WHAT THE TASK REQUIRES – Collect every line in the items below that contains the string "resolution", copying each line in full.
++++++++++
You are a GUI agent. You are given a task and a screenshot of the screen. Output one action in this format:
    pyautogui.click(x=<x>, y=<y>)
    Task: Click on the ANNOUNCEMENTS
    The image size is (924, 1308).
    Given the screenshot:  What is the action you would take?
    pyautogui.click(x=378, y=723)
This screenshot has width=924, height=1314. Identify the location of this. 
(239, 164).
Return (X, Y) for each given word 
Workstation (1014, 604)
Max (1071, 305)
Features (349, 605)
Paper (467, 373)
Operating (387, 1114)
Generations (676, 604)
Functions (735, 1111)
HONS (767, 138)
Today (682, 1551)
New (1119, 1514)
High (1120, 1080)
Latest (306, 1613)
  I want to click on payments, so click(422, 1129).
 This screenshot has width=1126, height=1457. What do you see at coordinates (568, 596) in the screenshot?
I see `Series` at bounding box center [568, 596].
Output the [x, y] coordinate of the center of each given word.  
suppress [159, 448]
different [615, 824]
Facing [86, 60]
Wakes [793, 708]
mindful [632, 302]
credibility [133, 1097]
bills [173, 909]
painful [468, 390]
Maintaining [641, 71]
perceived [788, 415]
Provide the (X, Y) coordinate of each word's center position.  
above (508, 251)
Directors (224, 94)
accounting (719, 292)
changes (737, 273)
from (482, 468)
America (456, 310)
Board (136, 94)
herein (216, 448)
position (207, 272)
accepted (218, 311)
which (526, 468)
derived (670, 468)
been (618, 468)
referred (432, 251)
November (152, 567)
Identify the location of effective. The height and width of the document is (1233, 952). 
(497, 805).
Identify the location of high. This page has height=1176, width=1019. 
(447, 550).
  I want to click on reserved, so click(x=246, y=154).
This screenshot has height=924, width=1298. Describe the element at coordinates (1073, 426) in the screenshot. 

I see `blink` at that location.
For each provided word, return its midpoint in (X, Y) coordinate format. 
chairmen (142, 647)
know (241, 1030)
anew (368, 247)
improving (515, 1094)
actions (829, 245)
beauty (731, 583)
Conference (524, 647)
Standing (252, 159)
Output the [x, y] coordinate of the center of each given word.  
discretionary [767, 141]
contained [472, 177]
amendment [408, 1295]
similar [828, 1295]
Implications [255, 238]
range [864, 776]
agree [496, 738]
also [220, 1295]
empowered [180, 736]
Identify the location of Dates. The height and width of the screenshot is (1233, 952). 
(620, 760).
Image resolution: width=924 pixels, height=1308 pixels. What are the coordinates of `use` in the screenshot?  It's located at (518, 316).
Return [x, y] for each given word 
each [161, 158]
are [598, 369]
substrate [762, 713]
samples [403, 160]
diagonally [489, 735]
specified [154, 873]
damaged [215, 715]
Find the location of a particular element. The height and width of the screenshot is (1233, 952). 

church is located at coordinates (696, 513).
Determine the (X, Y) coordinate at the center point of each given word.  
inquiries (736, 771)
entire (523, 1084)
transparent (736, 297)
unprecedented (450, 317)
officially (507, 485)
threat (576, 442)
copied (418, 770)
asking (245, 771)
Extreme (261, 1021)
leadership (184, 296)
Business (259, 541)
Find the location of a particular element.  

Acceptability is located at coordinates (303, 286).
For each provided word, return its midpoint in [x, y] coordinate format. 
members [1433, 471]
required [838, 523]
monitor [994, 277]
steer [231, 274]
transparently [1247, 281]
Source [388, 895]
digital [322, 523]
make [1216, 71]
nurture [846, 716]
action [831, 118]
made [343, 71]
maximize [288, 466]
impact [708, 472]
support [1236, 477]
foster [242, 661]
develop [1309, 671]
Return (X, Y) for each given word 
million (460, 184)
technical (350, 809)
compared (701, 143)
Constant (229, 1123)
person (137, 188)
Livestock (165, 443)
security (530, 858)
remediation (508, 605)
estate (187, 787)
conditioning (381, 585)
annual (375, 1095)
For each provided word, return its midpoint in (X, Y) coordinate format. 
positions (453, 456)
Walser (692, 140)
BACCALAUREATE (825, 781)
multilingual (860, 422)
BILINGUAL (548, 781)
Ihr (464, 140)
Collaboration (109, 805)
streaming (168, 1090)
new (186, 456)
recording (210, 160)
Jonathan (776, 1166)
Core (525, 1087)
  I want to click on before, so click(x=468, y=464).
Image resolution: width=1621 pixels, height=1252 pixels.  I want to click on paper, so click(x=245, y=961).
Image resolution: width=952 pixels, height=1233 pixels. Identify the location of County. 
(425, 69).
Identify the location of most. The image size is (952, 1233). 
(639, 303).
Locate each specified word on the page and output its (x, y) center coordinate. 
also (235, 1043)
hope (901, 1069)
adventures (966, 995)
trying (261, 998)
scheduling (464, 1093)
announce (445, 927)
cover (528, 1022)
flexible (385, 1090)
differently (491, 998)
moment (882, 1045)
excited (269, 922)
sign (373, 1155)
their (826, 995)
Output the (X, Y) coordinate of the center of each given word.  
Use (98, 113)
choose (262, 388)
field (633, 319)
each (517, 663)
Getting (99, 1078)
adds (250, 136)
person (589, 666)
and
++++++++++
WORKED ANSWER –
Image resolution: width=924 pixels, height=1308 pixels. What are the coordinates of `use` in the screenshot?  It's located at (518, 316).
Image resolution: width=1621 pixels, height=1252 pixels.  I want to click on paper, so click(x=245, y=961).
Image resolution: width=952 pixels, height=1233 pixels. Identify the location of County. 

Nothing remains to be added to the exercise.